A lot of people have tried to make OLAP versions of Postgres
- Vertica, Citus, Greenplum, ParAccel
Redshift is based on ParAccel
- shared-nothing architecture
- they added S3 support (and gave it separation of storage and compute) in 2017
Redshift is a more traditional data warehouse since it is more geared towards a closed data format (like Yellowbrick)
- (But now they have Iceberg tables too!)
AWS also has…
- Athena - serverless query engine built with Presto/Trino (lakehouse style)
- Redshift Spectrum - lakehouse-version of Redshift (bring your own S3 without having to load it into the warehouse)
High-Level Overview of Redshift
- Shared-Disk / Separation of Storage and Compute (Disaggregated Storage)
- Push-based Vectorized Query Processing
- Transpilation Query codegen (C++)
- Precompiled Primitives
- Compute-side Caching
- PAX Columnar Storage
- Sort-Merge + Hash Joins
- Hardware Acceleration (AQUA)
- Stratified Query Optimizer
Architecture
- Customer chooses underlying EC2 instance type that the redshift software runs on
Query Engine
- hybrid query compilation using both source-to-source (C++) and precompiled primitives
- SIMD via AVX2 instances
- late materialization
- SIMD fast paths for ASCII data…
- dynamic bloom filter sizing for join filters…
Shared Compilation Caching Service
- as we learnt before, they cache templated fragments → C++ codegen’d code across all customers
- (background workers proactively recompile plans when a new version of the engine comes out)
Query Optimizer
- postgres is still at the very core of it, but probably over the years it’s been mostly scrapped out
- cost-based query optimizer that is guided by statistics extracted from data (if the customer is using redshift managed storage, not spectrum)
  - for spectrum, they just leverage metadata like zone maps in the headers of parquet/orc files, and use those to pushdown filters
- “Query Rewriting Framework” - little is known about what this is and how it works
  - DSL-based approach to specify patterns and transformation rules
Storage
- RMS (Redshift Managed Storage) are separate nodes storing data in Redshift’s proprietary data format on direct-attached SSDs
  - compute nodes also maintain local cache (SSD or not?)

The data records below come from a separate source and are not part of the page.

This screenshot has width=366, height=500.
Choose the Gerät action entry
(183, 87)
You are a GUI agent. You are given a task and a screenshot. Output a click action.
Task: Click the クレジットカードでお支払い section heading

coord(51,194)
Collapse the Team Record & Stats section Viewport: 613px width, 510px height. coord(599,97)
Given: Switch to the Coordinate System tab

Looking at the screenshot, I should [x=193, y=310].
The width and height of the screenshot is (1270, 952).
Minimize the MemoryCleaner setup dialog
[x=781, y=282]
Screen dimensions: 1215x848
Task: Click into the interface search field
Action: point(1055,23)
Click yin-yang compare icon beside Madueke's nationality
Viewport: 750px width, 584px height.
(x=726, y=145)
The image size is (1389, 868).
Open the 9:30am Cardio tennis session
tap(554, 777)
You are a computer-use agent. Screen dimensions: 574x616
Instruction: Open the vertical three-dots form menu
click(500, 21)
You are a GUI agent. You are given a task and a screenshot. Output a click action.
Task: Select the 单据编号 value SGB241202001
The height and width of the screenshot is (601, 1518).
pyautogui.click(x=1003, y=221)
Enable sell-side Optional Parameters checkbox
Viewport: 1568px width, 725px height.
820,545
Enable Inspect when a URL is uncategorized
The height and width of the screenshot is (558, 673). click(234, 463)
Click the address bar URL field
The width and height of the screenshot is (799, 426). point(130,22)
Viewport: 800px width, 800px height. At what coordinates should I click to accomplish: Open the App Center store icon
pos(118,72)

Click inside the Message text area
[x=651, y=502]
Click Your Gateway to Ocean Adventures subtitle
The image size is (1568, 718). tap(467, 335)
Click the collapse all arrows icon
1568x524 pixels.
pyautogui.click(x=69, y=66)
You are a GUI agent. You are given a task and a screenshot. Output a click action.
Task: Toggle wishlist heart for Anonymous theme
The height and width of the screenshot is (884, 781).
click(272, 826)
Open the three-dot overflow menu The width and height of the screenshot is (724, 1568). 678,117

  - these can spill data to S3
- they support dictionary encoding, delta encoding, RLE per column and the user can tweak this
Notes on Benchmarks
- Everybody claims they’re the best on their own papers
- Nobody (except Yellowbrick) puts real runtime numbers (query durations) in their papers so they’re not quoted against those numbers by competitors later
- (Almost) Everybody has “serverless”-style sizes (units/t-shirt size/etc.), so comparing apples to apples is very hard
Great question from class student
- “How can Snowflake succeed and even beat AWS/Azure/GCP if they need to make margins on top of AWS/Azure/GCP”
  - Andy responds: because they started early
  - (My personal response: user experience is way better than Redshift)
Parting Thoughts
- Amazon makes maybe up to 100B a year on Redshift!